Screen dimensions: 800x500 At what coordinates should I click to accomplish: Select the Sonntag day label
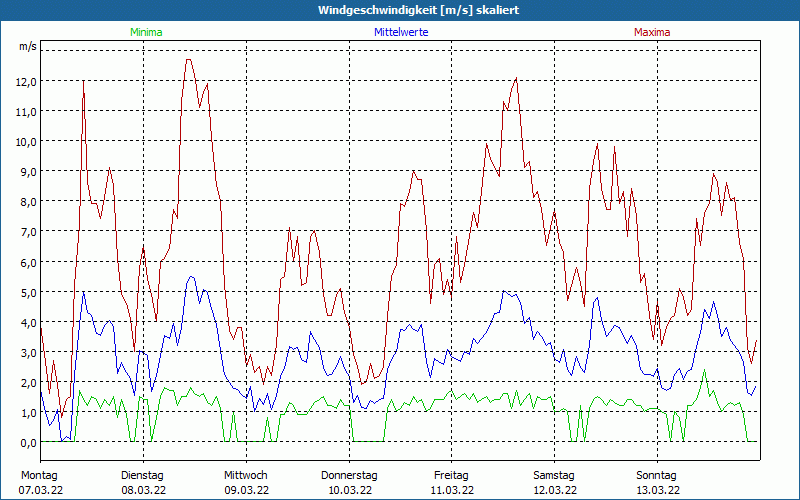click(x=657, y=475)

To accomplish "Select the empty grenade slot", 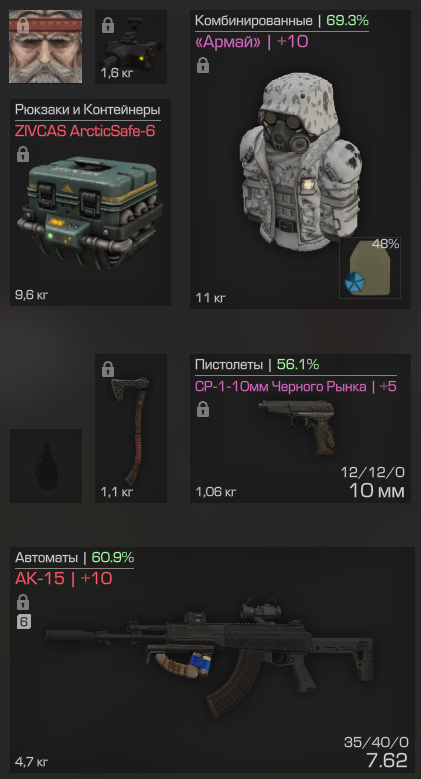I will coord(46,466).
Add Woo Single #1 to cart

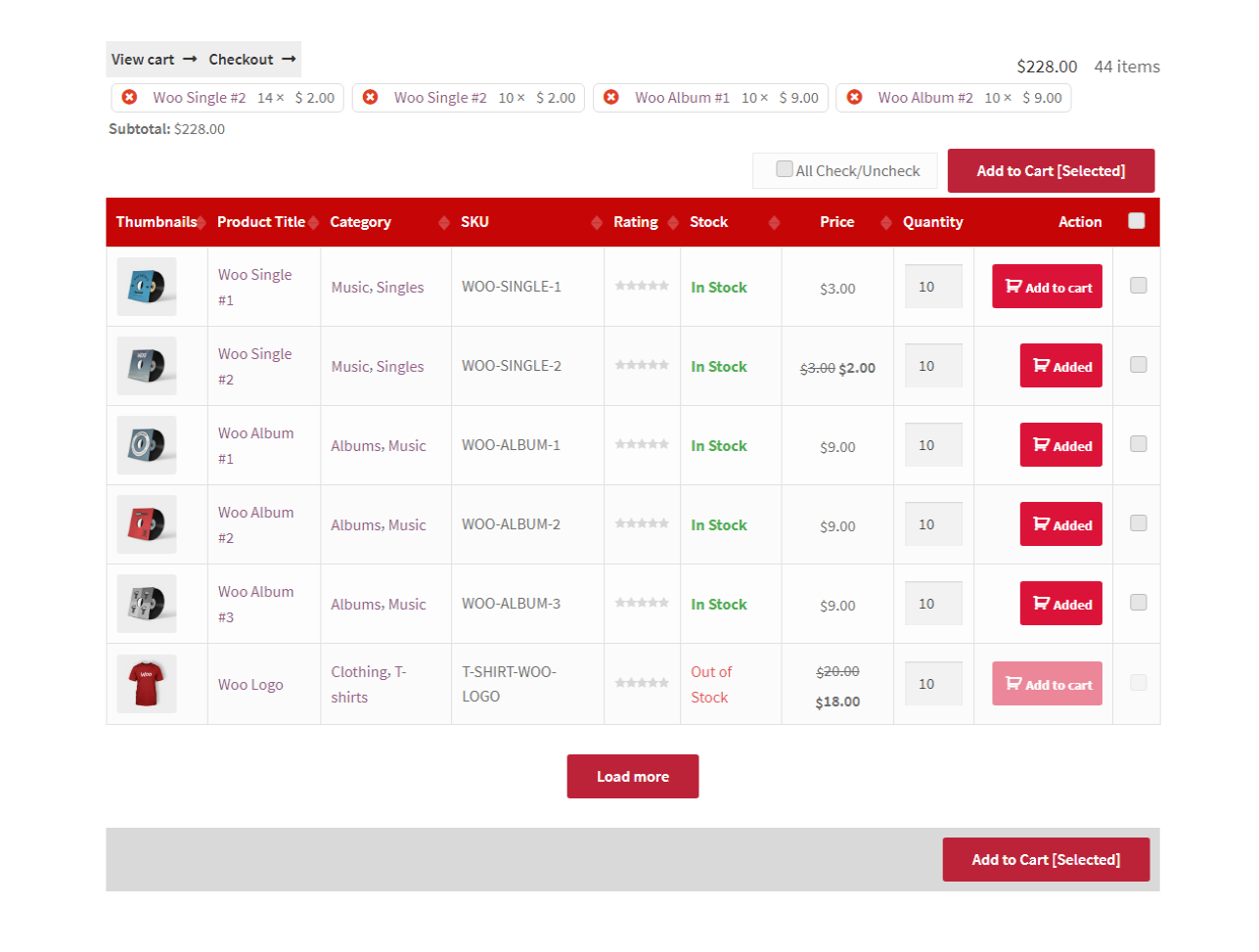(x=1047, y=287)
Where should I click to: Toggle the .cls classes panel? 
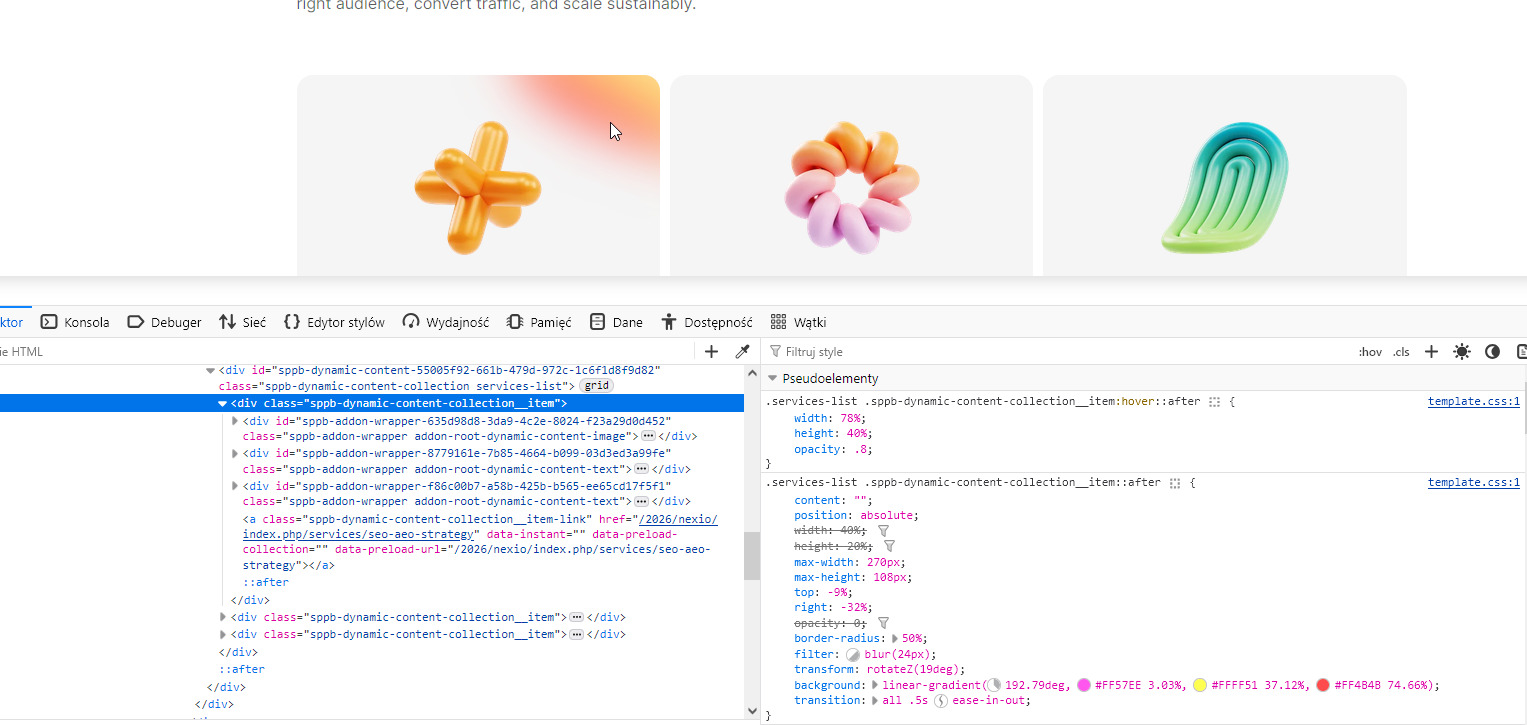[x=1401, y=352]
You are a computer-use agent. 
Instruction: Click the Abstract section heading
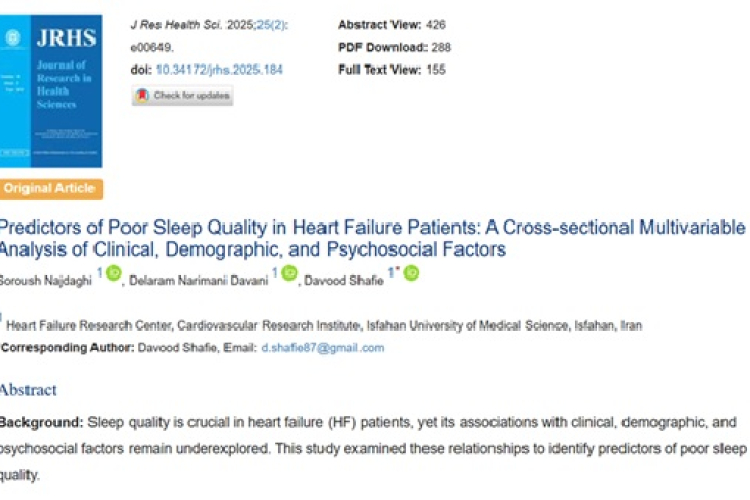pos(28,390)
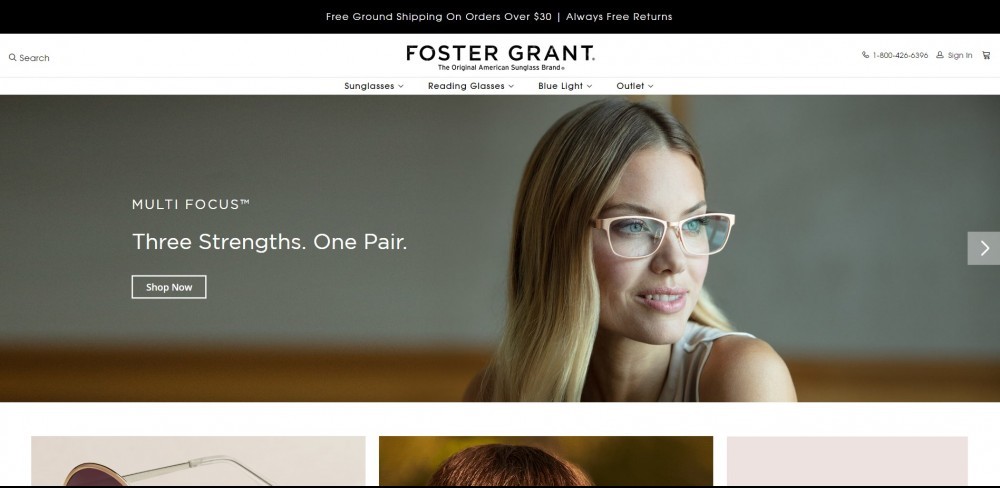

==============================

> [EXERCISE OBJECTIVE]
Put the lines from the one containing "Where should I" through the end of the items, both ends included, into a Markdown table with the columns n and Line. Skip blank lines and leave out the pictures.

> [EXERCISE SOLUTION]
| n | Line |
|---|---|
| 1 | Where should I click to: Toggle the .cls classes panel?  |
| 2 | [x=1401, y=352] |
| 3 | You are a computer-use agent.  |
| 4 | Instruction: Click the Abstract section heading |
| 5 | pos(28,390) |